__WRITTEN PROBLEM__
Continue the news article about President Obama telling San Francisco donors that environmental action is a hard sell, starting right after its final quoted sentence.

__PASSAGE TO READ__
◇ ◇ ◇ ◇ ◇ ◇ ◇
Obama talks green with California donors, says environmental stuff is tough

President Barack Obama addressed wealthy donors in San Francisco this week, including at one event held in the lavish home of a super-wealthy opponent of the proposed Keystone XL tar-sands oil pipeline.

Rebecca Bowe / San Francisco Bay GuardianProtestors at an Obama fundraiser in the exclusive San Francisco neighborhood of Pacific Heights.

He didn’t tell the donors whether his administration planned to approve the pipeline, which if it leaks will spew the same sticky bitumen that’s coating Mayflower, Ark. But he did talk about the environment. And he wants his wealthy, environment-appreciating donors to know that environmental causes are a tough sell.

From the New York Times:

Mr. Obama appears to be leaning toward the approval of the pipeline, although he did not specifically mention it to the donors. But he acknowledged that it is hard to sell aggressive environmental action — like reducing pollution from power plants — to Americans who are still struggling in a difficult economy to pay bills, buy gas and save for retirement.

“You may be concerned about the temperature of the planet, but it’s probably not rising to your No. 1 concern,” Mr. Obama said. “And if people think, well, that’s shortsighted, that’s what happens when you’re struggling to get by.”
◇ ◇ ◇ ◇ ◇ ◇ ◇
__COLLECTED DATA__
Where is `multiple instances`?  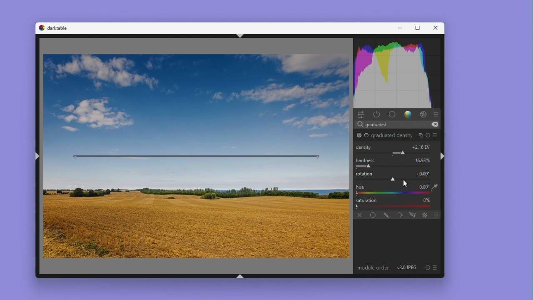 multiple instances is located at coordinates (420, 135).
◇ ◇ ◇ ◇ ◇ ◇ ◇
__ANSWER TO THIS PROBLEM__
Mr. Obama delivered his remarks to a group that hardly needs to worry economically: Thomas F. Steyer, the hedge-fund billionaire, and his wife, Kat Taylor, along with 100 guests at their home who each paid $5,000 to $32,400. The event was the first of four over two days in Northern California, the president’s first fund-raising drive in hopes of winning a friendlier Congress in 2014. …

The challenge for Mr. Obama is to find a way to balance the political demands of supporters like Mr. Steyer, who has criticized the pipeline, with the insistence of Republicans, Canadian officials and some unions that the pipeline will create jobs and lower the cost of fuel in the United States. The president also faces pressure from some members of his party who argue that the economic benefits of the pipeline are too important to ignore. Last month, 17 Democratic senators signed on to an amendment backing construction of the pipeline. Included in the group were seven senators from conservative or swing states who are up for re-election in 2014.

In the face of those pressures, at the fund-raiser on Wednesday — and at a second one at the home of the billionaire philanthropists Ann and Gordon Getty — the president sought to reassure his supporters that he would continue to fight for environmentally friendly policies.

Obama might not have mentioned the pipeline during his talk, but plenty of protestors outside the Gettys’ home showed up to chant about it. From the San Francisco Bay Guardian:

Around 6 p.m. [Wednesday], protesters gathered to parade past the rows of mansions, braving the chilly mist as they sang, chanted and waved signs opposing the pipeline. “If the environment were a bank, it would have been saved already,” one handmade cardboard sign read.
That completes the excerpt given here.